Attack-surface catalog: schema, tooling, and 70-case bootstrap by jorgeraad · Pull Request #17 · pensarai/argus-validation-benchmarks

jorgeraad · 2026-05-08T12:54:37Z

Summary

Implements the attack-surface catalog design doc — a per-benchmark attack-surface.json covering every entry point in argus's 70 benchmarks (60 APEX + 10 TM-APP), backed by a schema, validator, and @pensar/surface-driven bootstrapper.

The catalog answers a different question than the existing GT files: "what is every door into this app?" alongside "which vulnerabilities exist?" (expected_results/*vulns.json) and "what threat model should an analyst produce?" (ground-truth.json).

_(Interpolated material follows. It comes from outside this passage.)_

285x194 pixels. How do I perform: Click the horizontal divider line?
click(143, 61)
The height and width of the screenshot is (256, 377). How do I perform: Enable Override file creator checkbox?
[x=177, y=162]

Phase 1 — Schema & tooling

attack-surface-schema.json — JSON Schema (Draft 2020-12) with a kind discriminator (http, web, asset, grpc, graphql, event_handler) defaulting to "http". Strictly additive: existing apex/argus emissions stay valid as kind: "http" records.
scripts/validate-attack-surface.ts — CI validator. Implements all seven design checks: schema validation, canary, file resolution, per-kind source-grep, duplicate identity, service refs, and the D3 empty-catalog gate (empty entry_points requires top-level notes ≥ 20 chars).
scripts/bootstrap-attack-surface.ts — surface map driver with the auto-validate-and-iterate loop from the spec. Maps EndpointInfo[] → EntryPoint[], drops unresolvable entries, merges duplicates, defaults single-service refs. Prints a one-line per-case diagnostic to stdout (frameworks, raw vs. kept counts, auto-fix tallies) as the curator handoff.
.github/workflows/validate-attack-surface.yml — runs the validator on every PR touching catalogs, the schema, the scripts, or the lockfile.
package.json + bun.lock + tsconfig.json — pin @pensar/surface@0.2.1 (D4: exact-pin, no ^) plus ajv for schema validation. Bun is the script runner.
README.md — documents the new ground-truth layer with a comparison table of the three GT artifacts (catalog vs. vulnerability vs. threat-model) and the curator workflow.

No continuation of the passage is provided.